Alternative forms of the GFE chart are possible including:
- Alternating A and B week schedules
- A GFE schedule stating the hours they will NOT be scheduled within the week
Significant Change Defined
An employer may continue to use the Good Faith Estimate given to an employee at hire until there is a “significant change” in the employee’s schedule. The regulations define “significant change” as any of the following occurring in three out of six consecutive workweeks:
- Actual hours worked differing from the Good Faith Estimate by more than twenty percent
- Days of work differing from the Good Faith Estimate at least once per week
- Start or end times for at least one shift per week differ from the Good Faith Estimate by at least one hour
Employee-initiated changes/differences will not constitute a significant change.
Predictability Pay Rate Calculation
Employers must pay “predictability pay” to employees when schedules change after the required notice period.
- An employer must pay an employee one hour of predictability pay at their regular rate – when hours are added OR the date or location of a shift change with no loss of hours
- An employer must pay an employee at a rate of 1.5 x their regular rate – when hours are subtracted from a regular or an on-call shift or the cancellation of a regular or on-call shift
For employees earning $7.25 or more per hour, their regular rate for predictability pay is their customary rate.

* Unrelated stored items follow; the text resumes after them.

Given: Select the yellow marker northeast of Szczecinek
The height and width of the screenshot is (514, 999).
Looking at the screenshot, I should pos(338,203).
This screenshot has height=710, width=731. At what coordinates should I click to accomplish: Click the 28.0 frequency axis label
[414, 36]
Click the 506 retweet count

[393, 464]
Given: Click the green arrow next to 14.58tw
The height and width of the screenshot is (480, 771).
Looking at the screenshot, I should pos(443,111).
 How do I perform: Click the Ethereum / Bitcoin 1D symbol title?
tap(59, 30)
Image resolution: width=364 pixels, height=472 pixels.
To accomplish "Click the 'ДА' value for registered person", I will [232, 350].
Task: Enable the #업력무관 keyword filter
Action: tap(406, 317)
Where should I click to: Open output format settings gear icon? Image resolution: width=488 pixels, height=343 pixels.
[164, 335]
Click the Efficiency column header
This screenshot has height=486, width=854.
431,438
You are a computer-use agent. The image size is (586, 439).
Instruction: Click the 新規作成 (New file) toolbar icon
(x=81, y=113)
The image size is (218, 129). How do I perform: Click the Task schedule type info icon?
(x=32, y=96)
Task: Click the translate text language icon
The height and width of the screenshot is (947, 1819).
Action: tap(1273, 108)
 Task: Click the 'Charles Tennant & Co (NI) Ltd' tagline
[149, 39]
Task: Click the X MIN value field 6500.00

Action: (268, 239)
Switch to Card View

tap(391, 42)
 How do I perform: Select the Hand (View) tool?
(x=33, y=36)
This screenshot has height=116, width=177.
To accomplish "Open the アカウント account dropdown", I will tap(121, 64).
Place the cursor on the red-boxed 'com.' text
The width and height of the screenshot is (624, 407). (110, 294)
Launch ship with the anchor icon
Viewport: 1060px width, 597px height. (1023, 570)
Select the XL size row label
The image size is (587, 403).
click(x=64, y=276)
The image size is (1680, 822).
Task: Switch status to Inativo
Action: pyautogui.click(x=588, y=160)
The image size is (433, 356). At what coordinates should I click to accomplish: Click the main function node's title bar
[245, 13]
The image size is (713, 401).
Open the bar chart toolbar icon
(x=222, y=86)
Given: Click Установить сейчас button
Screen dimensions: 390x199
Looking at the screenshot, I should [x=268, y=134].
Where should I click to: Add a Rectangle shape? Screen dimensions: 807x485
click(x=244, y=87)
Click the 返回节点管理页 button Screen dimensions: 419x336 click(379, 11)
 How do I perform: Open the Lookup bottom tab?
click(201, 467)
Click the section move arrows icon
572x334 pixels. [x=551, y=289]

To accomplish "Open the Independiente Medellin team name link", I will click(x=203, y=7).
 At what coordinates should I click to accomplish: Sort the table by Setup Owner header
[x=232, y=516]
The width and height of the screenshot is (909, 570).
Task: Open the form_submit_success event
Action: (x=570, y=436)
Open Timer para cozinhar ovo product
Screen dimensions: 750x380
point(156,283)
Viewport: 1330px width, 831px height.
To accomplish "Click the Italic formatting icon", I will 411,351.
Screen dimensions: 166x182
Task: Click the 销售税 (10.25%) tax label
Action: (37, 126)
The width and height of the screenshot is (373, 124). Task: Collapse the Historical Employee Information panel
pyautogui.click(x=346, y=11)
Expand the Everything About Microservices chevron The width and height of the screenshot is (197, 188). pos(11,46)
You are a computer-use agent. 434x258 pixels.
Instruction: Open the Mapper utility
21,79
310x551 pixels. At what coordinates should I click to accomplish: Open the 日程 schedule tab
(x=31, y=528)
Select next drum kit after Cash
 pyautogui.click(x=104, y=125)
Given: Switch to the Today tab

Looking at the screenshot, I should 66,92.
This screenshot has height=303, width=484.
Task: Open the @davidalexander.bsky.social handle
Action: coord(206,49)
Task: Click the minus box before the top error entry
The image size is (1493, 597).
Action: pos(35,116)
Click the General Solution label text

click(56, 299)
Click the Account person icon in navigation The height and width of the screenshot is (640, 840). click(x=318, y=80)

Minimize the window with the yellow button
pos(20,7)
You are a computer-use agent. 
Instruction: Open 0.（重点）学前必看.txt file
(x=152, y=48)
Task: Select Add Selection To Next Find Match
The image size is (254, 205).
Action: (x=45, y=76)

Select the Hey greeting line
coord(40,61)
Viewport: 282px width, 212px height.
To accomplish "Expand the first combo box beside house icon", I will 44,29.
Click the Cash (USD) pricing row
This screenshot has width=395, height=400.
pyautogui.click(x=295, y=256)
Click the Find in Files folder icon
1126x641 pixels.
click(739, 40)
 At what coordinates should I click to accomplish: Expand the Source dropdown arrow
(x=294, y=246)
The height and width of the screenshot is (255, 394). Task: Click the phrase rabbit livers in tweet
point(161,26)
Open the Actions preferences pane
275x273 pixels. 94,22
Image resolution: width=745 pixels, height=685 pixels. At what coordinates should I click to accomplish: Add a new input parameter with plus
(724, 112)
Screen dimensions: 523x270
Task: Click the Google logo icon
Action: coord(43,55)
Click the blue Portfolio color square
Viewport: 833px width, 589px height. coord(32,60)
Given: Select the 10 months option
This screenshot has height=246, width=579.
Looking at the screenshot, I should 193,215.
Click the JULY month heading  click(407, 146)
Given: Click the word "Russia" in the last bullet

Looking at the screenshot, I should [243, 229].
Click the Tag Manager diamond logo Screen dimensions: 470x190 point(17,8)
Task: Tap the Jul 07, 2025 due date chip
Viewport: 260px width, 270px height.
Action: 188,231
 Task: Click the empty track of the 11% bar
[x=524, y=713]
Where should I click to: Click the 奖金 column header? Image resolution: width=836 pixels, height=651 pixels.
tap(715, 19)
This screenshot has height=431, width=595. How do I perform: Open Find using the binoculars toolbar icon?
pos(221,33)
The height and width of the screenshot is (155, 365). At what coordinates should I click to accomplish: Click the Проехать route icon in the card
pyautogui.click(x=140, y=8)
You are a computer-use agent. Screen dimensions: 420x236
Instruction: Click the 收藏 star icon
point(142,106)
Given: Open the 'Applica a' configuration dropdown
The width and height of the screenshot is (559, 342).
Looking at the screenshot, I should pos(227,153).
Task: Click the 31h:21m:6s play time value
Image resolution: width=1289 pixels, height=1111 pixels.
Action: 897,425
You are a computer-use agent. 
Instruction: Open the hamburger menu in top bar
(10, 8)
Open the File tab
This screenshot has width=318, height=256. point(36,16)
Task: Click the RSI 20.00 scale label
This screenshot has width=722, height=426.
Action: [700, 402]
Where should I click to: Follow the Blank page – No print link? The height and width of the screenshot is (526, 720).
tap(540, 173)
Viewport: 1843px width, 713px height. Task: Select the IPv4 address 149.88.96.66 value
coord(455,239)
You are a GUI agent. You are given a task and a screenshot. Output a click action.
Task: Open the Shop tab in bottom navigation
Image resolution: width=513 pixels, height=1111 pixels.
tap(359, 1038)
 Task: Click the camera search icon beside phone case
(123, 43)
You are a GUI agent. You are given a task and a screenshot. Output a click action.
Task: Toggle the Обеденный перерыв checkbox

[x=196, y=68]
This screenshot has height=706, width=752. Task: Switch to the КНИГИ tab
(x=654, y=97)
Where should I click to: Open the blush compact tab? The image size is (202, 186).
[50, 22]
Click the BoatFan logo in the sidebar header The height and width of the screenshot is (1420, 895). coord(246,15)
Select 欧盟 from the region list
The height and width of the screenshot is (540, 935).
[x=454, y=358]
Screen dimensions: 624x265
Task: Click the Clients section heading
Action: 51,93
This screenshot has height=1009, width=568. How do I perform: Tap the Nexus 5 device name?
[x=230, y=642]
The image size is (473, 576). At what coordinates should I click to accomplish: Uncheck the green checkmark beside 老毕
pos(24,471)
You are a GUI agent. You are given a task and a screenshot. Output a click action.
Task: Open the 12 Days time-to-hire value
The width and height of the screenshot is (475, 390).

For employees earning less than $7.25 per hour (those who take a tip credit) the Office of Benefits and Wage Compliance in the Office of Labor will calculate and publish a rate annually by June 15.
Exceptions where schedule changes do not require predictability pay:
- Changes within twenty-four hours of posting schedule
- Employee-initiated changes
- Changes based on volunteering for a shift following mass communication of an employee-initiated change
- Certain emergencies affecting the employer's operations
Posted Schedules Must Include All Employees
The Ordinance requires an employer to post schedules in a conspicuous and accessible location at least ten days in advance (increasing to 14 days as of January 1, 2021). The regulations clarify that the posted schedule must include the names of all employees who work at the location, including those who are on vacation or leave and those who are not scheduled for any hours.
Posting Available Shifts
Before hiring new staff, an employer generally must post written notice of available shifts for 72 hours, so that existing staff may ask to fill the open shifts.
Among other requirements, this posting must be in English, any language spoken by at least five percent of existing employees and any other language requested by an existing employee. Fortunately, the regulations permit translation by an existing employee who is fluent and literate in the language and also permit the use of any “free translation service publicly available online,” which appears to be bureaucratic jargon for a Google Translate-type service.
The regulations establish presumed damages for various violations, which the Office of Labor Compliance may triple for repeat offenders. The damages range from as little as $25 per impacted employee for failure to notify employees of changes to posted work schedules, to $1,000 per impacted employee for failure to award available shifts to existing employees.
These proposed regulations are subject to change before final regulations are issued, likely toward the end of this year.